- **REQUIREMENT**: Beginning with the line that holds "This screenshot has width=868, height=416." and finishing with the line that holds "The height and width of the screenshot is (478, 800).", repeat the listing exactly, leaving every picture out.

- **RECORDS FOR THE EXERCISE**:
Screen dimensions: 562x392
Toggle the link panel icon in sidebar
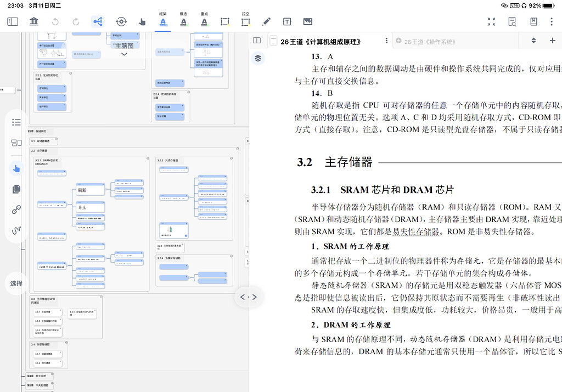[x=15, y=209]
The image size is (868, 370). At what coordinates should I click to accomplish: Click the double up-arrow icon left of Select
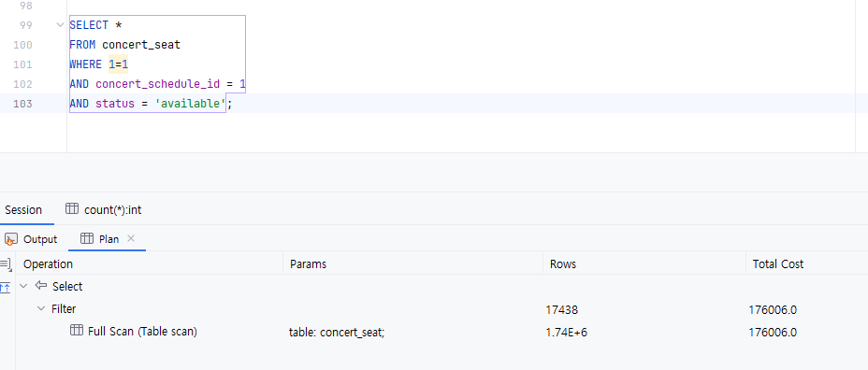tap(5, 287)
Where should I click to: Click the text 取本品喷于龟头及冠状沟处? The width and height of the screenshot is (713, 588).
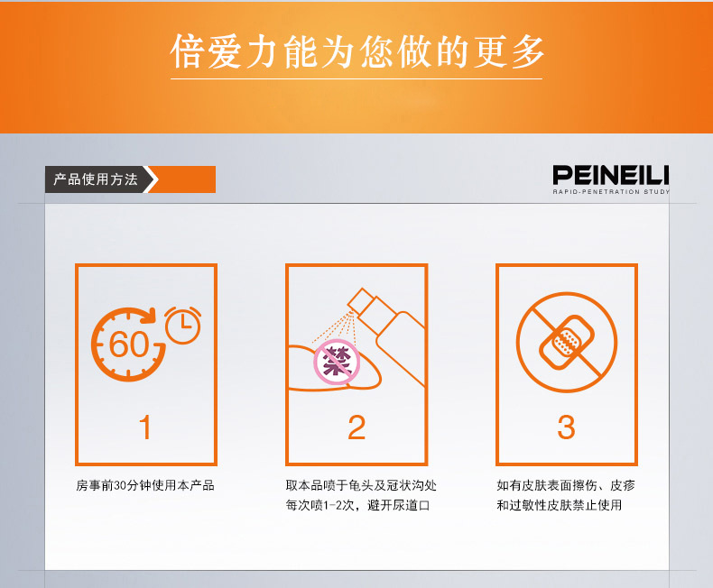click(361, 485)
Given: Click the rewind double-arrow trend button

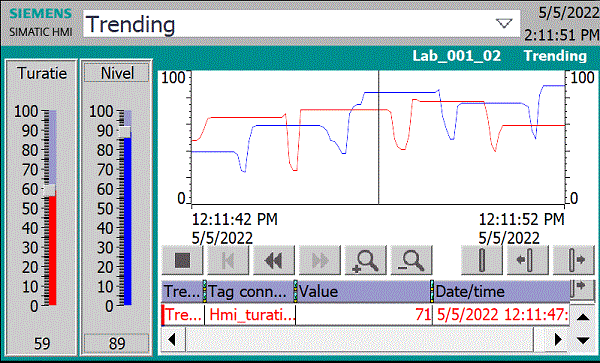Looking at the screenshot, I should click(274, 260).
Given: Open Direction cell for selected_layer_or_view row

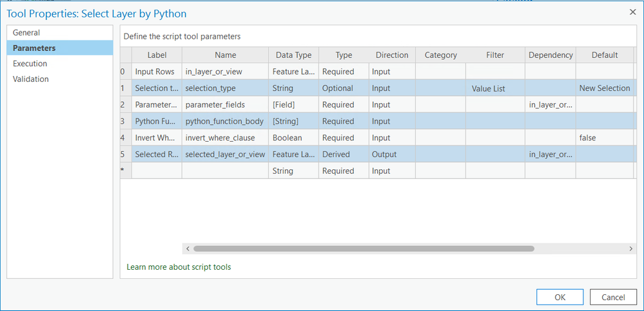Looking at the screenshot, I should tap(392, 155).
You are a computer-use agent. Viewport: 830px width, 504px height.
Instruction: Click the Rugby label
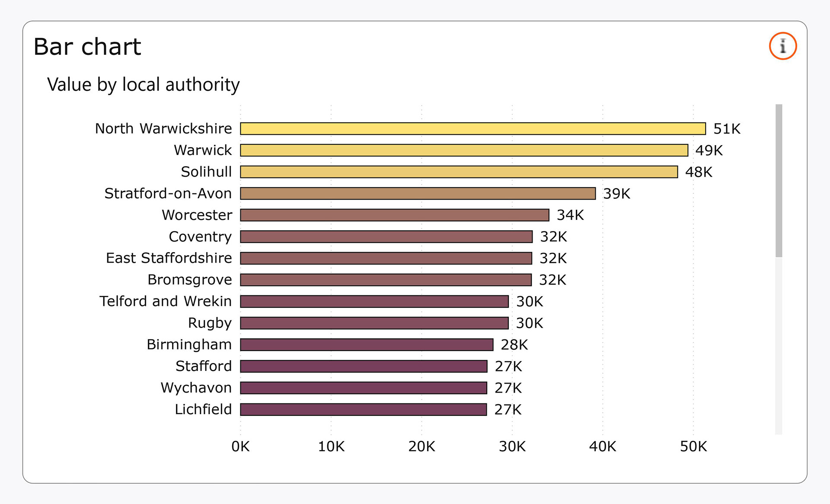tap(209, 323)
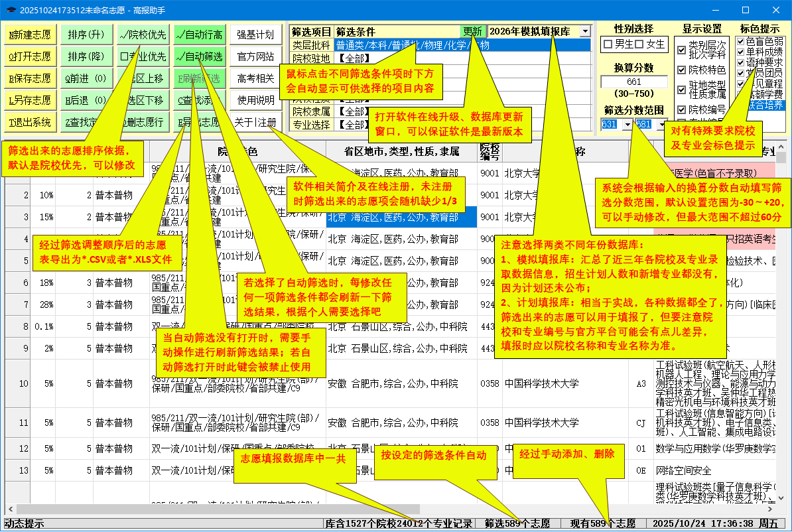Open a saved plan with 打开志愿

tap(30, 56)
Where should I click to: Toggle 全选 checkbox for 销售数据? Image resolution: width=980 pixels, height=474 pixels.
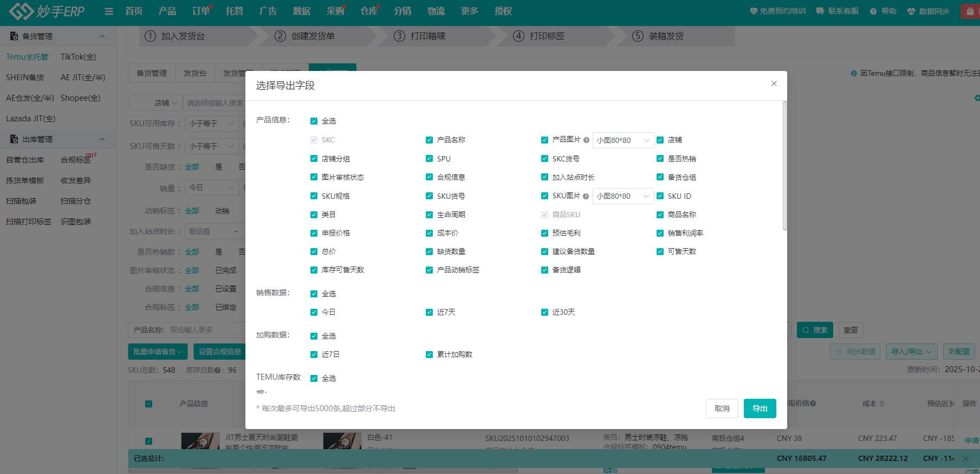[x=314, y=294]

...

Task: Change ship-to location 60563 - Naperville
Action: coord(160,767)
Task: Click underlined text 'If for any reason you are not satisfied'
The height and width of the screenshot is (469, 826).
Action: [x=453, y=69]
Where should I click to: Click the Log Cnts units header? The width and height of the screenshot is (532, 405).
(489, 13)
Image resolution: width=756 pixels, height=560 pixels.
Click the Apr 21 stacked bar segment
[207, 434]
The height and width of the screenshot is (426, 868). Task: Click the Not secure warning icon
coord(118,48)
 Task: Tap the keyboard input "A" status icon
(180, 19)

---

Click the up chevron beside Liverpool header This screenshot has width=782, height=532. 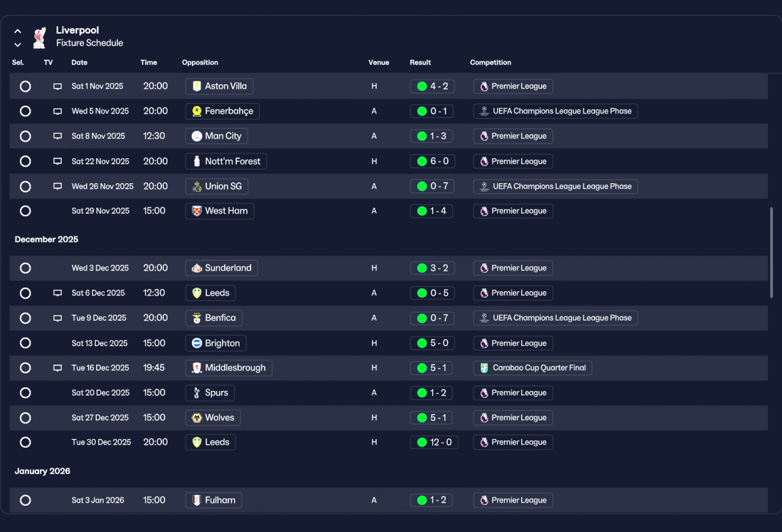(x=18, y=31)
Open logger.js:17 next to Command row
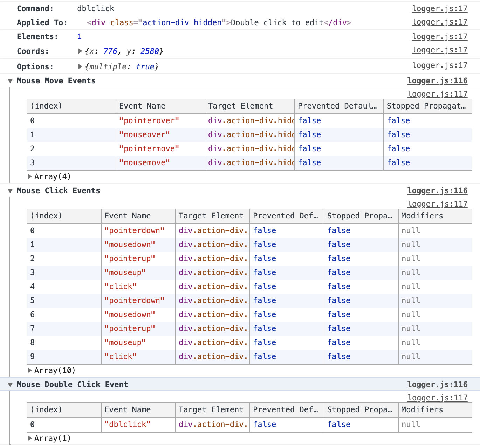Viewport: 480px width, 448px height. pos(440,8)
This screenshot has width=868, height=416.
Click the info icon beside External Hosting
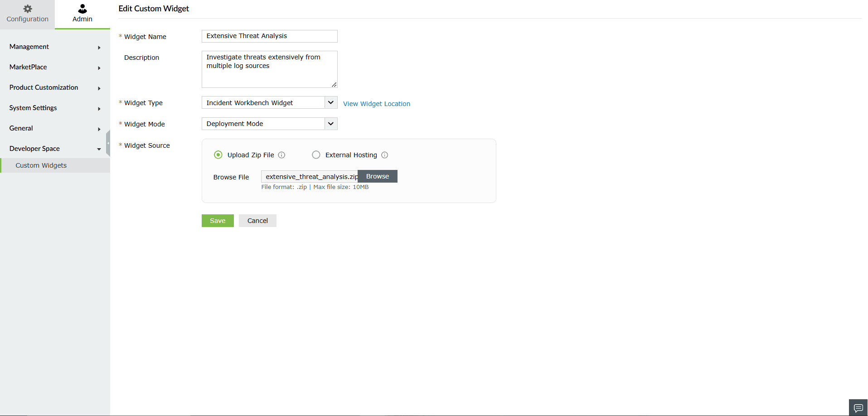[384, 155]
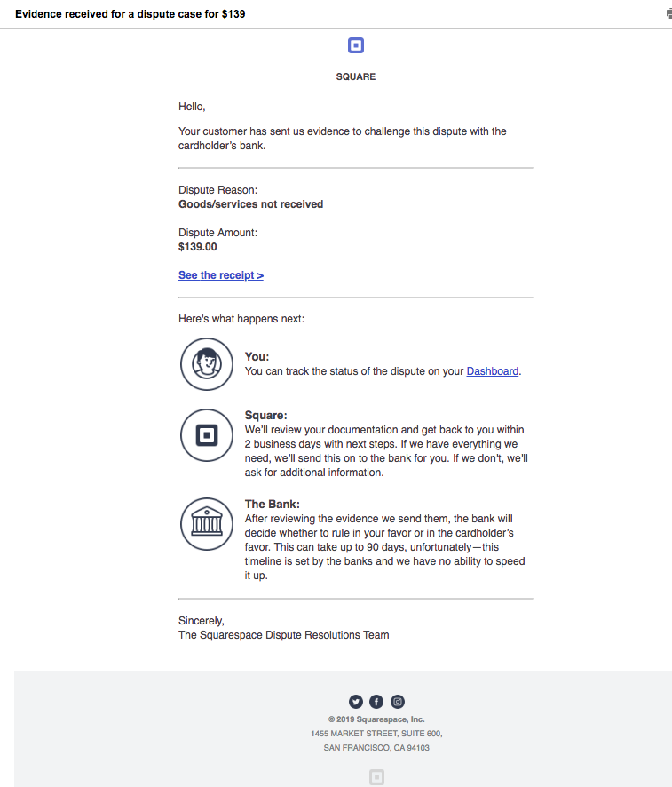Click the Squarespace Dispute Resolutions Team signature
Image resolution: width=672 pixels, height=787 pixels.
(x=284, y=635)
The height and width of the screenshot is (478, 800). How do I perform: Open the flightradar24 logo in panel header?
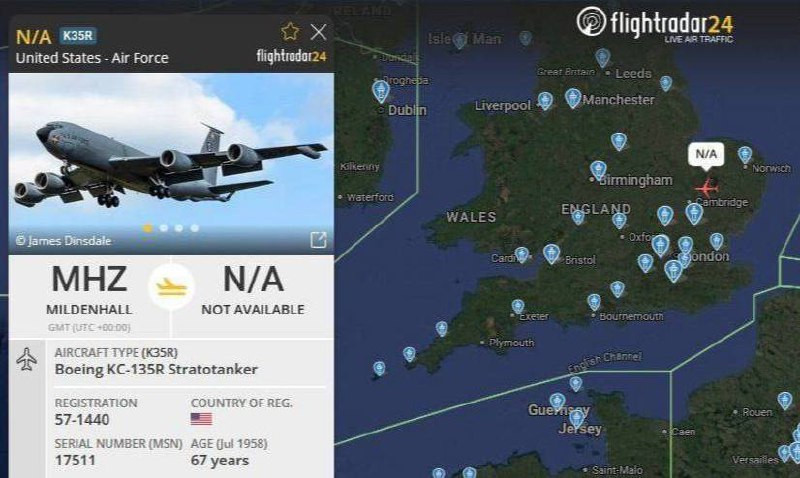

- **RESULT BELOW**:
This screenshot has width=868, height=416.
Click the info icon beside External Hosting
[384, 155]
Click the Squarespace Dispute Resolutions Team signature
Image resolution: width=672 pixels, height=787 pixels.
(x=284, y=635)
The height and width of the screenshot is (478, 800). How do I perform: Open the flightradar24 logo in panel header?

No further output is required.